In July, the Mayor and Council approved a zoning map amendment for the roughly four-acre Cropper Concrete property just north of the Route 50 Bridge and the main entrance to the resort, allowing for the development of a vast mixed-use hotel and restaurant complex. The property’s zoning was changed from the existing M-1 manufacturing zone to Inlet-1, or I-1, a fairly unique zoning designation reserved for a handful of properties along the downtown waterfront.

The zoning change came with conditions, including a maximum height for the hotel of eight-and-a-half stories, a total lot coverage not to exceed 50 percent, a 10-foot easement along the waterfront for a potential bayside boardwalk and wide sidewalks, for example. The initial concept plan called for the hotel to be situated in an L-shape along the north end of the property including 110 rooms.

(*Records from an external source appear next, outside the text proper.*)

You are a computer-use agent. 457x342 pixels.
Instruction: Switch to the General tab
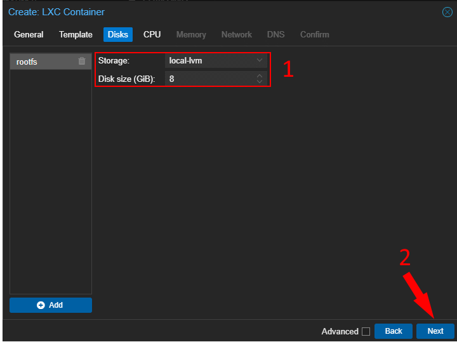29,35
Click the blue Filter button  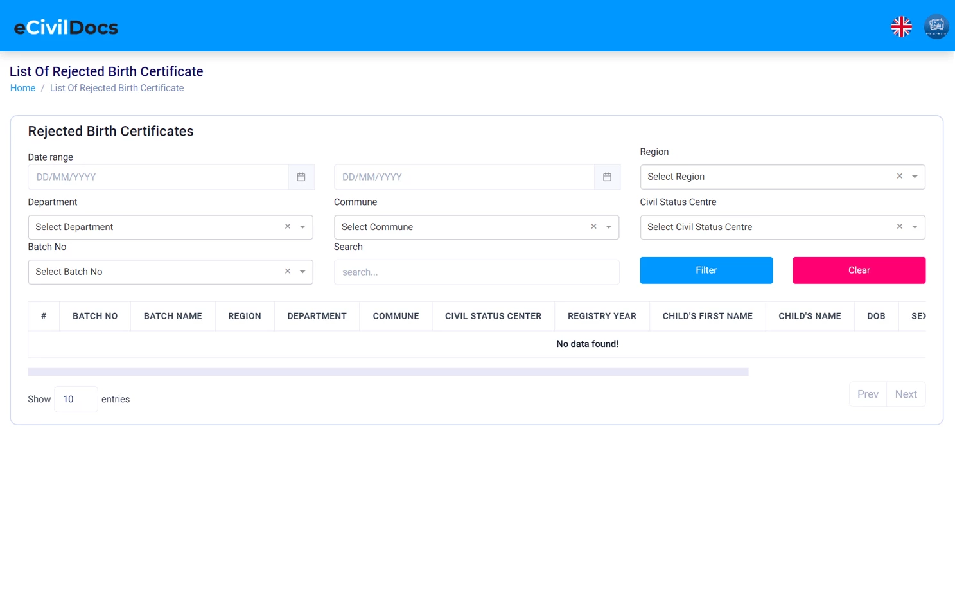click(706, 270)
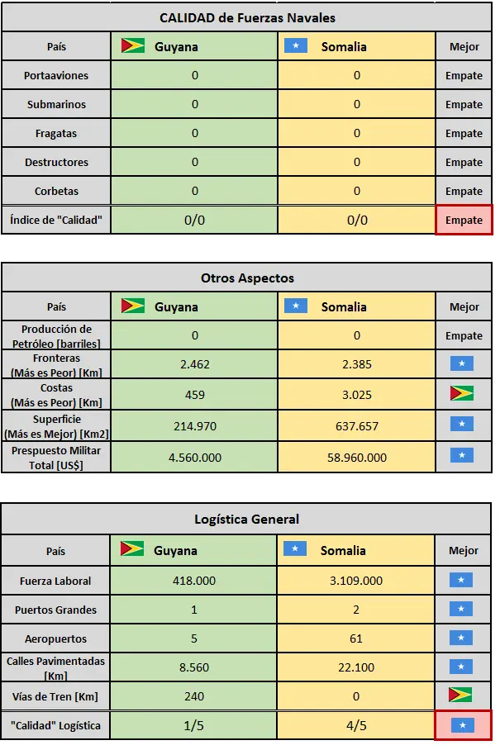Select the Somalia flag in the Aeropuertos row
This screenshot has width=500, height=750.
(x=461, y=638)

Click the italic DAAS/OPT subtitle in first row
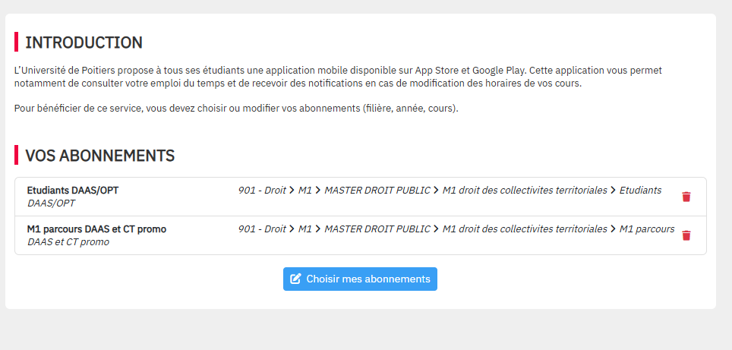click(x=51, y=203)
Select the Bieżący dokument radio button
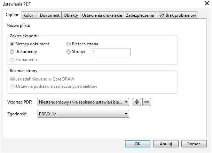This screenshot has width=212, height=153. [12, 44]
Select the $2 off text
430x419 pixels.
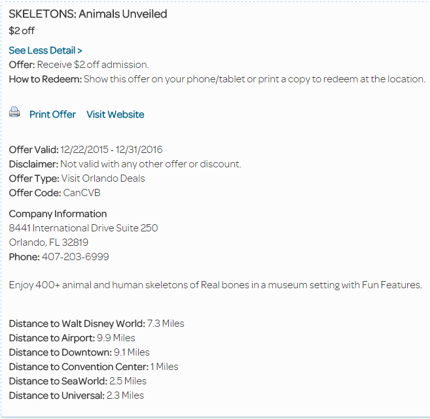pyautogui.click(x=22, y=31)
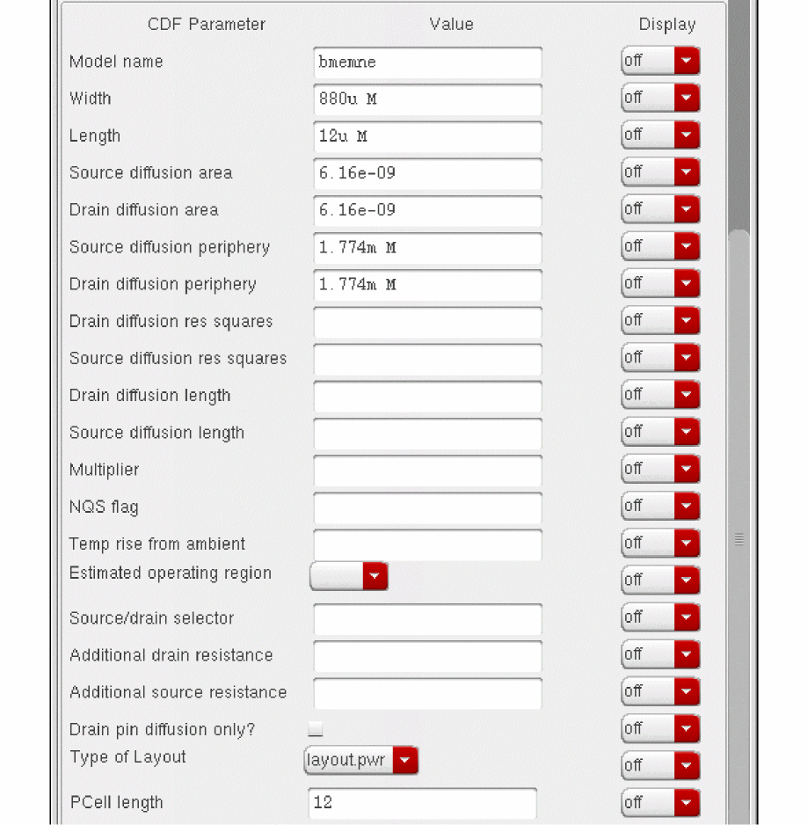Focus the Source diffusion area field
This screenshot has width=808, height=825.
pyautogui.click(x=427, y=173)
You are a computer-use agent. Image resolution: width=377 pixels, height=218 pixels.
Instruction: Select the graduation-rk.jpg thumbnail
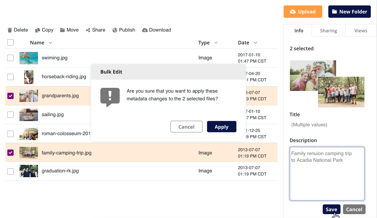tap(29, 171)
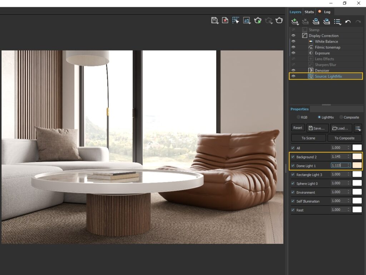This screenshot has height=275, width=366.
Task: Uncheck the Rectangle Light 3 checkbox
Action: tap(293, 175)
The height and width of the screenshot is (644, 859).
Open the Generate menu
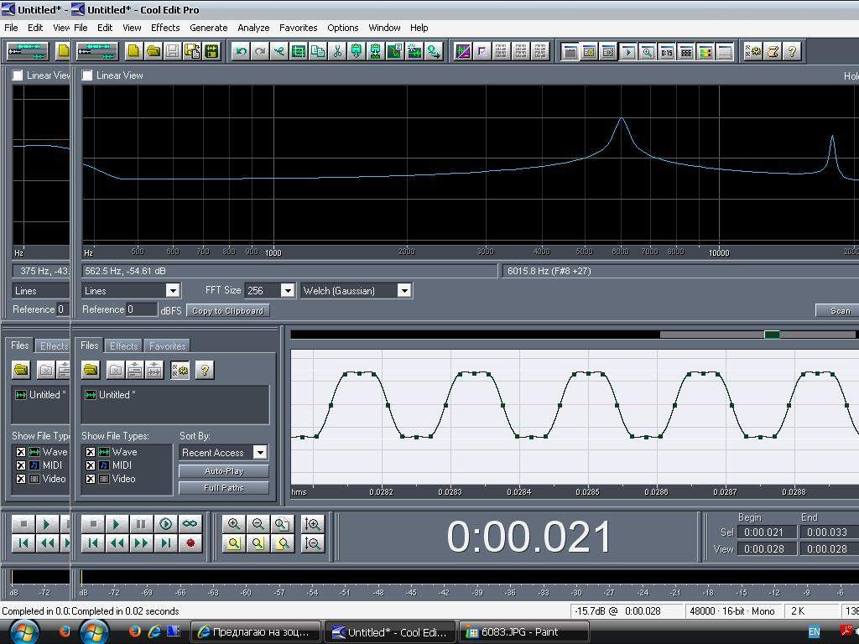point(208,28)
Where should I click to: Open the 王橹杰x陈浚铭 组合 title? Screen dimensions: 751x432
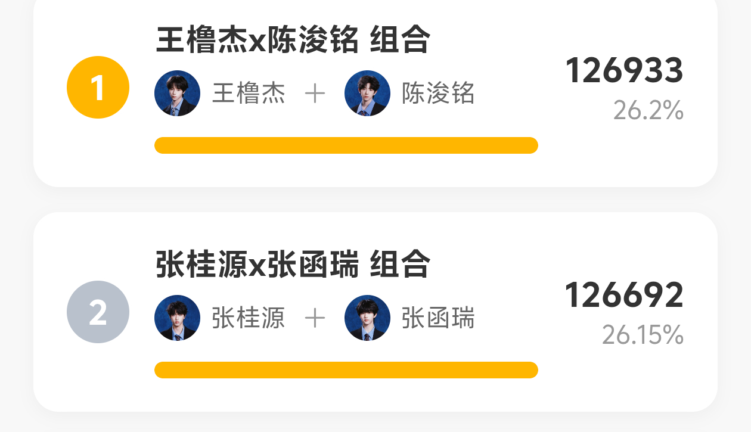pos(293,40)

However, the developers of the Cambria Hotel at Cropper’s Landing, came back before the Planning and Zoning Commission this week with a revised concept plan that called for moving the hotel from the northwest corner to more of the center of the property in a north-south configuration along the waterfront.

The revised concept plan actually adds 21 rooms to the hotel design, from 110 to 131, but a cutback in the size of the proposed restaurant reduces the overall footprint of the facilities and provides more open space while lengthening the distance from neighboring properties along St. Louis Avenue and 1st Street, for example.

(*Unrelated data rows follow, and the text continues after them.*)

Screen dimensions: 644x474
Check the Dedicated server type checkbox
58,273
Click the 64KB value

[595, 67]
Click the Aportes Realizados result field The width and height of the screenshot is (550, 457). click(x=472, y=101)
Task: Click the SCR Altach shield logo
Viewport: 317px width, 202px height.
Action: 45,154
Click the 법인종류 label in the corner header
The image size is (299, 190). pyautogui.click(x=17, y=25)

In the revised concept plan, the restaurant is reduced from just over 14,000 square feet to about 4,100 square feet. Overall, the total building footprint would be reduced from 26,000 square feet to 18,000 square feet, representing a total lot coverage of just 11 percent. One of the conditions of the zoning change approval was lot coverage of less than 50 percent.

Zoning Administrator Blaine Smith explained because the original concept plan had been revised and the buildings reconfigured, an opinion was sought from the Planning Commission that the revised plan did not represent a major departure from what was originally approved. The Ocean City Development Corporation (OCDC) concurred it did not represent a substantive change that could affect the zoning approval.

“They’ve shifted the hotel to the mid-part of the property and shifted the restaurant to the north side of the property,” he said. “The OCDC believes it is consistent based on their review and they’re seeking your concurrence to make sure it is consistent with the conditions on the rezoning. We’re not here to look at the site plan, but rather to review the concept plan in general and make sure it’s consistent.”

While the revised plan reduces the density and minimizes the footprint while increasing the setbacks from neighboring properties, Planning Commissioner Lauren Taylor said she believed the revised hotel location represented a major departure from what was originally approved.

“The hotel was originally situated from east to west and now it’s north to south,” she said. “Now, we basically have an eight-and-half story wall along the bayfront.”

From the beginning, there were concerns at different levels about the project’s overall impact on the downtown skyline in general and the view of the new water tower painted in a beach ball pattern specifically. Smith said the revised concept plan would likely impact that view.

“It does change the view of the water tank from the Route 50 Bridge,” he said. “I think it will change that view.”

However, Taylor said the view of the beach ball water tower was the least of her concerns with the new hotel configuration.

“My concern is not the view of the water tank,” she said. “My concern is the view of downtown and the flow of air across the downtown area.”

Attorney Joe Moore, representing the developer, agreed the views would be altered slightly with the new hotel configuration, but pointed out all of the other benefits of the revised plan including less density and less impact on the neighbors.

“Ms. Taylor is correct. We have lengthened the hotel, but we’ve alleviated a substantive intrusion to the west,” he said. “We’ve reduced our impediment for open space by 8,000 square feet. We now have minimal lot coverage and I can’t think of any place in Ocean City that has less lot coverage. There is more length on the waterfront, but it is a less dense use of land than anywhere else in Ocean City.”

Moore said instead of negatively impacting the view of downtown Ocean City from the bridge, the revised plan actually improved the vistas along the major access point to the resort.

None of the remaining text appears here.